** start Excerpted data **

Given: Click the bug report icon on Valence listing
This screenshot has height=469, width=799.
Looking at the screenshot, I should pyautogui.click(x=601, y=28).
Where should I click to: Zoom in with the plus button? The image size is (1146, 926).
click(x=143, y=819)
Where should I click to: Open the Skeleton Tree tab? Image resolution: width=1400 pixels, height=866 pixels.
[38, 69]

** end Excerpted data **
** start Excerpted data **

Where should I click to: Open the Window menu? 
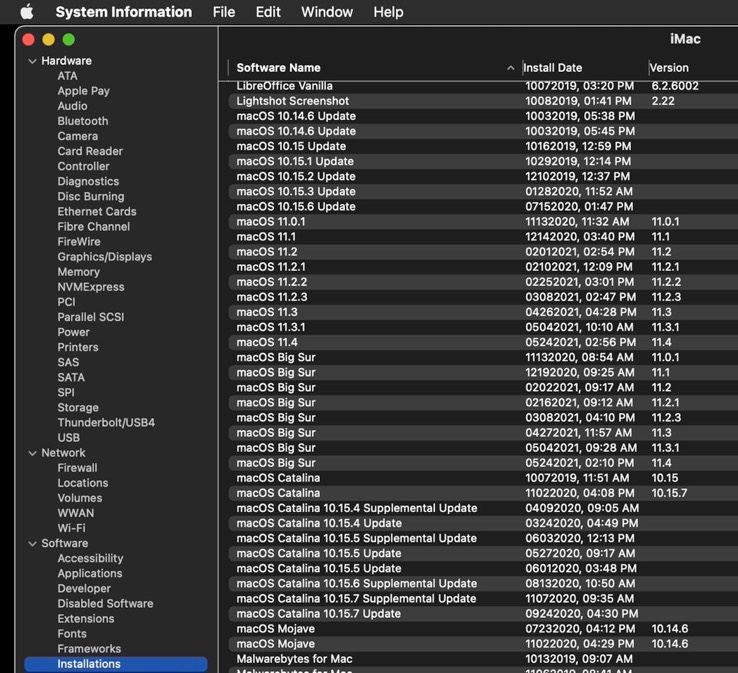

** end Excerpted data **

**Job**
Start at the line containing "Given: Click the" and stop after the line containing "click(x=143, y=819)", laying out those lines as a JSON list of strings with one string per line and blank lines omitted.

**Expected output**
[
  "Given: Click the bug report icon on Valence listing",
  "This screenshot has height=469, width=799.",
  "Looking at the screenshot, I should pyautogui.click(x=601, y=28).",
  "Where should I click to: Zoom in with the plus button? The image size is (1146, 926).",
  "click(x=143, y=819)"
]